A second theory I have that may explain why African Americans tend to major in low-paying fields concerns the dearth of role models. As the report notes, African Americans are overrepresented in fields like health and medical administration services, human services and community organization, and social work. Thus, young black children see more social workers, office administrators and counselors who look like them. Although these types of jobs are essential, engineering is one of the fastest-growing vocations with the potential for high earnings. Fewer black graduates in high-paying fields means fewer role models for the younger generation.

My final theory related to the pattern of selecting low-paying majors involves the perception of higher-paying majors as more self-serving and less beneficial to the community. Any NSBE member can proudly state that “positively impact(ing) the community” is integral to our identity. However, do other students know that as an engineer, you constantly serve the greater good? Engineers help save the environment, advance medical technology, create safer vehicles and repair crumbling infrastructure. Education and exposure are key. As African Americans, we feel a strong sense of community and want to be part of something greater than ourselves. As engineers, we can lift up our communities while simultaneously securing our own futures.

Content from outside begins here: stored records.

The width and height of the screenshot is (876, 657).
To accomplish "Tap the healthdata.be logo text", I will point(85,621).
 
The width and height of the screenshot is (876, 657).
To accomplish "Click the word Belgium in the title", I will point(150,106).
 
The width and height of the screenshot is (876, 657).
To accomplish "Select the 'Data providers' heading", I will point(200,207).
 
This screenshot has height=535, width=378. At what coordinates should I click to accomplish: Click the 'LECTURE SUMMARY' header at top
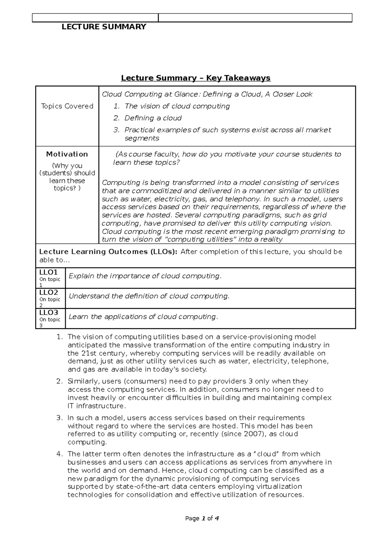coord(104,27)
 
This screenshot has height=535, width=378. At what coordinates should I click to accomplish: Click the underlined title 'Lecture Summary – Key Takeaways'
coord(196,78)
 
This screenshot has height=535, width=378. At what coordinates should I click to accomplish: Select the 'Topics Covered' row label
coord(67,106)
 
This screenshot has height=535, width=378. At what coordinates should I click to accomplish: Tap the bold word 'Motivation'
coord(67,154)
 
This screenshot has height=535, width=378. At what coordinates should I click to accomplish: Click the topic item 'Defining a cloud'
coord(153,118)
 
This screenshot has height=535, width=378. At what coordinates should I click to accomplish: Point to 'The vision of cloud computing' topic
coord(177,106)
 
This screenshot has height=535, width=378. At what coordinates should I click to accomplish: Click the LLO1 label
coord(49,272)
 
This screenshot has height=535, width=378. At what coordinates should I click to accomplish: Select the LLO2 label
coord(49,292)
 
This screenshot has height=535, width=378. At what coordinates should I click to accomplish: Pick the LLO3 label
coord(49,313)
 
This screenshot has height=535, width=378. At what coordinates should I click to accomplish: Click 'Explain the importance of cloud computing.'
coord(145,276)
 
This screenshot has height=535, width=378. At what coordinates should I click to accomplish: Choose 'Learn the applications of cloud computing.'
coord(143,317)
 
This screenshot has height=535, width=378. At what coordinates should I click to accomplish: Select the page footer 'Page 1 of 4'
coord(202,518)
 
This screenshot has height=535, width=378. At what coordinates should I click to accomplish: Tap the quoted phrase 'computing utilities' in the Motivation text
coord(202,239)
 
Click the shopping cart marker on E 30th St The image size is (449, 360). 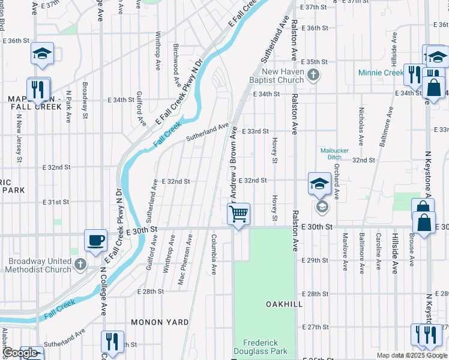(x=239, y=214)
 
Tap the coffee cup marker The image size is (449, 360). (x=96, y=240)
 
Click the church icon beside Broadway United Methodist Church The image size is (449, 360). (x=80, y=264)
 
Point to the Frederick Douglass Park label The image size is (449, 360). (x=265, y=346)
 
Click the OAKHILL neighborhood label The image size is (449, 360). (x=284, y=305)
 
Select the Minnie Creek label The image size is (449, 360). (x=381, y=73)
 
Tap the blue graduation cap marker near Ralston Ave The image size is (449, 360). (x=319, y=184)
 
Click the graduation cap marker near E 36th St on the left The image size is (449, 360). (x=43, y=54)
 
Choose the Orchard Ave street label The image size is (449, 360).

Primary source: Georgetown University Center on Education and the Workforce, “African Americans: College Majors and Earnings.”

Other references:

Elliott, R., Strenta, A. C., Adair, R., Matier, M., & Scott, J. (1996). The role of ethnicity in choosing and leaving science in highly selective institutions.Research in Higher Education, 37(6), 681–709.
May, G. S., & Chubin, D. E. (2003). A retrospective on undergraduate engineering success for underrepresented. Journal of Engineering Education,92(1), 27–39. doi:10.1002/j.2168-9830.2003.tb00735.x.
Russell, M. L., & Atwater, M. M. (2005). Traveling the road to success: A discourse on persistence throughout the science pipeline with African American students at a predominantly White institution. Journal of Research in Science Teaching, 42(6), 691–715.